Translate into German the following sentence from the section below on using a slow step to control FSM state transitions: "In this pattern, the combinational logic always computes next_state, but state transition is only committed when slow_step is asserted."

# DOCUMENT SECTION start

Using the slow step to control state transitions
There are two clean patterns. Both keep the FSM clocked by clk.
Pattern A: Gate the state register with enable
If the FSM state is stored using our register module, we can connect the step pulse to the enable:
register #(.W(STATE_W), .RESET_VALUE(S_IDLE)) u_state (
.clk(clk),
.rst(rst),
.en(slow_step), // advance only on slow_step
.d(next_state),
.q(state)
);
In this pattern, the combinational logic always computes next_state, but state transition is only committed when slow_step is asserted.
Pattern B: Keep enable high, but hold next_state unless stepping
Alternatively, keep the register always enabled and only change next_state on step cycles:
next_state = state;
if (slow_step) begin
case (state)
...
endcase
end
This is also correct. Pattern A is usually clearer because it highlights the idea that the slow step is a “clock-enable”.
Important timing detail: how the first step aligns
When using a tapped counter bit, the slow square wave starts from a known value after reset, typically 0. If you step only on the rising edge, the first step happens after half a slow period, but subsequent steps occur every full period. This can make the first displayed state appear shorter or longer than the others. Take a look at this waveform:

In this particular FSM example, we wanted the FSM to produce (hex) values A, B, C, then D for as long as the slow_clock period. But since slow_clock starts with 0, the slow_step signal detects the rising edge half a period later, and triggers the state transition to produce B. Afterwards, B, C, D are shown for as long as 1 full slow clock cycle.

# DOCUMENT SECTION end
# PROVIDED INFORMATION start

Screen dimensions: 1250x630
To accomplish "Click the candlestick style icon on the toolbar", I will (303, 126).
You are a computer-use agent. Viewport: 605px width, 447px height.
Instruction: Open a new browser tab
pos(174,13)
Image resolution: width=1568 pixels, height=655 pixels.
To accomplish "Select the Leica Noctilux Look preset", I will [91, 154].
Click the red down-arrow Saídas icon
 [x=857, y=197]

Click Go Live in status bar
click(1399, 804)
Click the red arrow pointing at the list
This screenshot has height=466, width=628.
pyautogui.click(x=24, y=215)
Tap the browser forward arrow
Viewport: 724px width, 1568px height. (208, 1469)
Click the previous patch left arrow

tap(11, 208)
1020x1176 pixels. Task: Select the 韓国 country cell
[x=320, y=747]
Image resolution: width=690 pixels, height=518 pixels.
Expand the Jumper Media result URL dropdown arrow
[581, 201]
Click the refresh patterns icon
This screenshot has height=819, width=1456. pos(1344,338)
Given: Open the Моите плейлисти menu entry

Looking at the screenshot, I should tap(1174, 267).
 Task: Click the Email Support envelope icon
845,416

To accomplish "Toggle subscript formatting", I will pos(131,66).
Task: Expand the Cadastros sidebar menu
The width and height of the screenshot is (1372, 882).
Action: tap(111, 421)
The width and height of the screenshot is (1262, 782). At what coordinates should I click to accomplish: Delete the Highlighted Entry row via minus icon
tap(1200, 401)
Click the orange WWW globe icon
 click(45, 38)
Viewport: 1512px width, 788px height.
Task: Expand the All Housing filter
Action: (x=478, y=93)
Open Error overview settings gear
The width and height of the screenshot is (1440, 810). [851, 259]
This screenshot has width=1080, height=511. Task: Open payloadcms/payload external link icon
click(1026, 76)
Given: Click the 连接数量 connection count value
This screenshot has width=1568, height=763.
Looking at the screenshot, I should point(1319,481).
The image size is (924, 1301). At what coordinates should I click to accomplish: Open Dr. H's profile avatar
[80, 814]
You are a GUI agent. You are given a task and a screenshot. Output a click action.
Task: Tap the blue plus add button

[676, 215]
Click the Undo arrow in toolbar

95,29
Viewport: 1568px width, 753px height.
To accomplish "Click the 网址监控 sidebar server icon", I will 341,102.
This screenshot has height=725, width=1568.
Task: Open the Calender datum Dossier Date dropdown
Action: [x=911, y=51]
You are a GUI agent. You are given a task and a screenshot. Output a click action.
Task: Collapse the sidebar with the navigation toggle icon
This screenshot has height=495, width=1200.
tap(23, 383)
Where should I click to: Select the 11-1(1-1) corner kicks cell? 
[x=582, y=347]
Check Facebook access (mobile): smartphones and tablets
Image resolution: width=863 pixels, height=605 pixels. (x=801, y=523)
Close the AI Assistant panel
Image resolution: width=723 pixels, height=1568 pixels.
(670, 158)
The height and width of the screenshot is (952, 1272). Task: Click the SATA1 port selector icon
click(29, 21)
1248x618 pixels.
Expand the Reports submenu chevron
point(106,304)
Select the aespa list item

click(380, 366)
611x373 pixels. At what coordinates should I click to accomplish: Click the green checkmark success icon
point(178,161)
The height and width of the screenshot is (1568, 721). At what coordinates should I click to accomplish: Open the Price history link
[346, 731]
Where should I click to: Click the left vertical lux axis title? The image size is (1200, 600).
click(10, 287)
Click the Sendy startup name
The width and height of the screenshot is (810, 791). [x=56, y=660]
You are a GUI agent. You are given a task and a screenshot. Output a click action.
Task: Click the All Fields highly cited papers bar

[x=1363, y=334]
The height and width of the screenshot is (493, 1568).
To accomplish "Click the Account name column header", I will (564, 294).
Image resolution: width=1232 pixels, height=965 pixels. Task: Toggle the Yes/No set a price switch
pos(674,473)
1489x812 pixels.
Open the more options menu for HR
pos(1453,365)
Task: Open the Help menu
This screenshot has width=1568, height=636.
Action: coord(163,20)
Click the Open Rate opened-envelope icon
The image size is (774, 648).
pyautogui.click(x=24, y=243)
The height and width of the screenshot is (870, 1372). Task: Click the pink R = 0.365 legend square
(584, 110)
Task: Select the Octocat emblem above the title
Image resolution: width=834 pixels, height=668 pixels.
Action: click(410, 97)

# PROVIDED INFORMATION end

→ **SOLUTION**: Bei diesem Muster berechnet die kombinatorische Logik next_state stets, der Zustandsübergang wird jedoch nur dann übernommen, wenn slow_step gesetzt ist.